Symonds school is a “Responsive Classroom” (RC). RC is a social curriculum used nationally (perhaps internationally, I don’t know). It was born in Western Massachusetts some years back. The Northeast Foundation for Children (NEFC) develops RC and promotes materials and workshops that help teachers and whole school communities develop common language and cultures of caring; ultimately a positive school environment that serves as a foundation for more successful academic learning. The Northeast Foundation website states the following:

Northeast Foundation for Children, Inc. (NEFC) was founded in 1981 by a group of public school educators who had a vision of bringing together social and academic learning throughout the school day. We remain dedicated to helping those who want to learn about elementary teaching that emphasizes social, emotional, and academic growth in a strong and safe school community. NEFC is a not-for-profit 501(c)3 organization and is the sole source provider of the Responsive Classroom approach.
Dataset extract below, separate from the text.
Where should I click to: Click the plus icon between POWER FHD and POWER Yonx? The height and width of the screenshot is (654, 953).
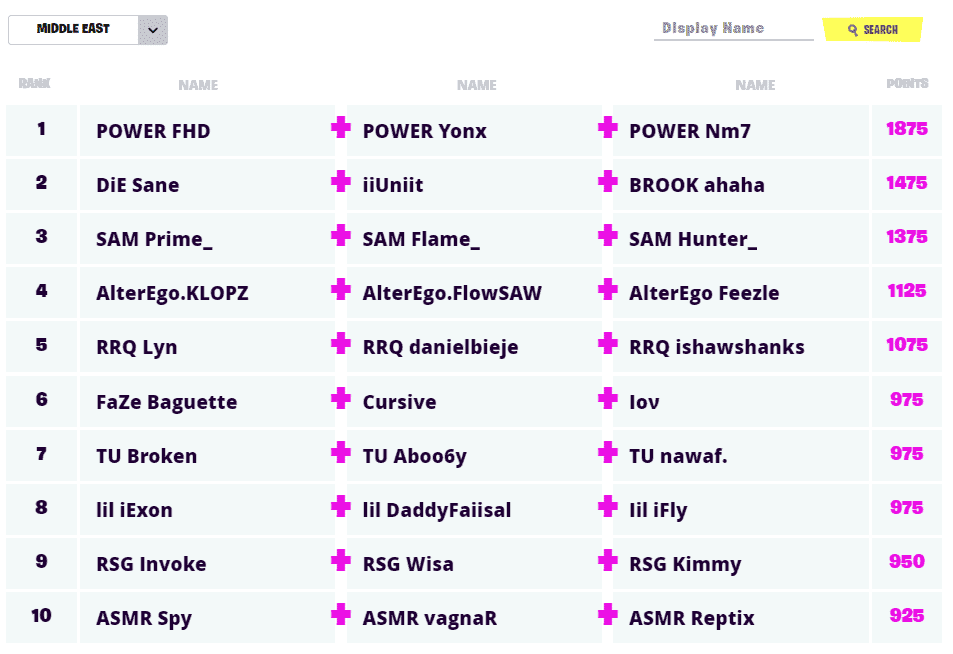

The Responsive Classroom is a general approach to teaching, rather than a program designed to address a specific school issue. It is based on the premise that children learn best when they have both academic and social-emotional skills. The Responsive Classroom approach consists of a set of practices that build academic and social-emotional competencies and that can be used along with many other programs. These classroom practices are the heart of theResponsive Classroom approach:
Morning Meeting—gathering as a whole class each morning to greet one another, share news, and warm up for the day ahead
Rule Creation—helping students create classroom rules to ensure an environment that allows all class members to meet their learning goals
Interactive Modeling—teaching children to notice and internalize expected behaviors through a unique modeling technique
Positive Teacher Language—using words and tone as a tool to promote children’s active learning, sense of community, and self-discipline
Logical Consequences—responding to misbehavior in a way that allows children to fix and learn from their mistakes while preserving their dignity
Guided Discovery—introducing classroom materials using a format that encourages independence, creativity, and responsibility
Academic Choice—increasing student learning by allowing students teacher-structured choices in their work
Classroom Organization—setting up the physical room in ways that encourage students’ independence, cooperation, and productivity
Working with Families—creating avenues for hearing parents’ insights and helping them understand the school’s teaching approaches
Collaborative Problem Solving—using conferencing, role playing, and other strategies to resolve problems with students

Having been a part of a Responsive Classroom community, I will simply say IT WORKS. I might even go so far as to say that implemented nationally, it could save our schools. I’ll talk more about this later.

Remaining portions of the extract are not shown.